Kate Spiro gives a just-fraught-enough performance of the externally beige but internally chaotic Ewa, the mother and daughter at the centrepoint of The Silence in many ways. It isn’t an easy part to fulfil sympathetically and could quite easily come across as a standard middle aged meltdown figure. This is avoided with a real sense of tension, a visible tightness that makes one constantly on edge to see if she will begin to unwind or explode in a spectacular snap.
Tina Gray handles ‘babcia’ Maria quite sweetly, setting the audience up to accept the shambling, sweet-old-girl routine well enough to make the turn of the second act all the more hard hitting. Maria Louis completes the cast as Anna and absolutely nails the irritable but dutiful late-teen phase of the youngest generation of the family. All three dip into a not insignificant amount of spoken Polish which comes across quite naturally, a good job from dialect coach Karina Knapinska.
There is something of a stereotypical feel to the characters to begin with – bumbling grandma, middle aged mess and rebellious youth but these roles round out as the play progresses, Nicola Werenowksa has crafted the story of The Silence quite skilfully to take an extraordinary life history and make it relatable to a modern British audience. We go from tales of the Gulag to groans about the M25 seamlessly, seeing parallels in stresses and relationships since the WWII era without falling into the trap of belittling current woes by comparison to harder times.

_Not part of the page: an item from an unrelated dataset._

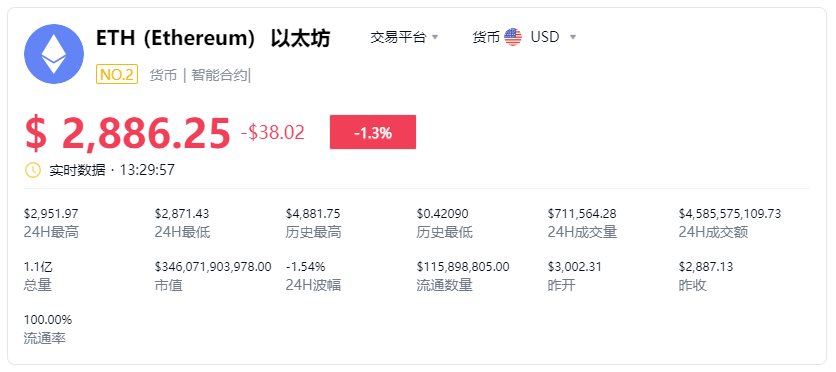
Task: Click the -$38.02 price change value
Action: (x=273, y=132)
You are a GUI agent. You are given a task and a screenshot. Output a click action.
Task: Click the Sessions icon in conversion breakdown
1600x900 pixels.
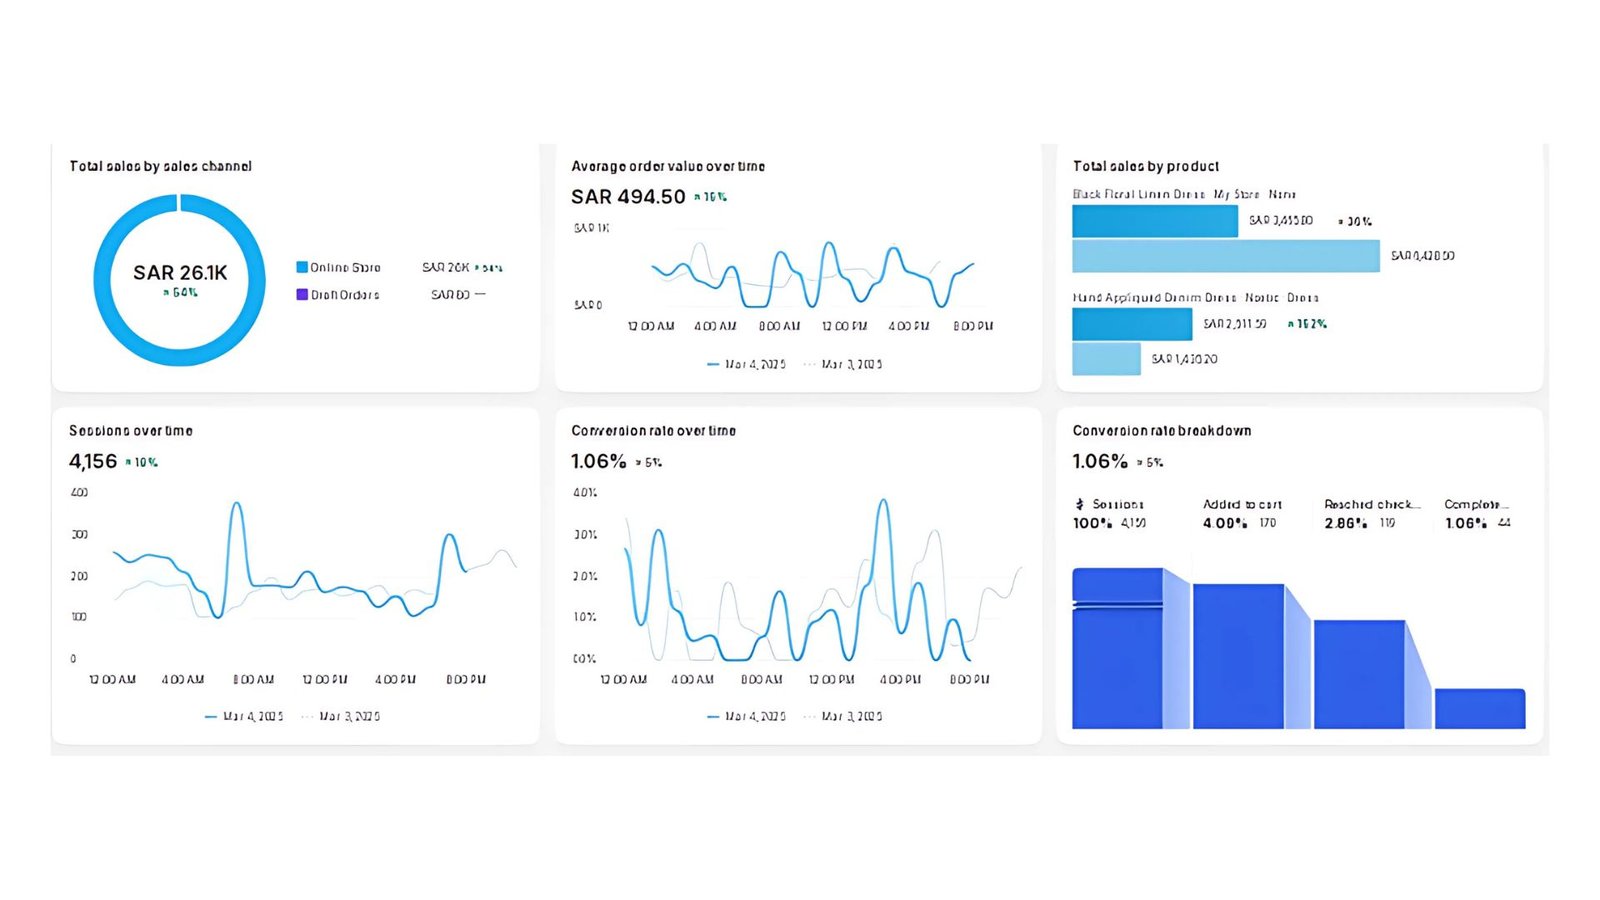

The Silence is playing in the Studio at the Mercury Theatre, to which it is well suited. Three simple grey chairs make for the majority of the set with only a few other basic props. A high grey screen to the rear of the stage adds a looming bleakness to the atmosphere, cleverly used with a backlight later in the play to fill in time lost to a costume change. This is a play about conversations – conversations with ourselves and with others and the minimalist backdrop avoids any distraction from what is being said. It cannot be described as fast moving, though it flows very well despite the frequently overlapping dialogue of each character. This is helpful to the pace but does make it challenging to keep up with at times, more than once I found myself focusing on one and losing the thread of where the stories of the other two had gone. It is definitely a captivating play and although it is enjoyable at times one doesn’t exactly leave the theatre with a warm and fuzzy feeling. Touches of humour keep it from being completely depressing, however.
As a final note, it is refreshing to see an all female cast and creatives team telling an important story in a time when immigration, refugees and conflict commemorations are such hot topics of debate, so congratulations to director Jo Newman on the production as a whole.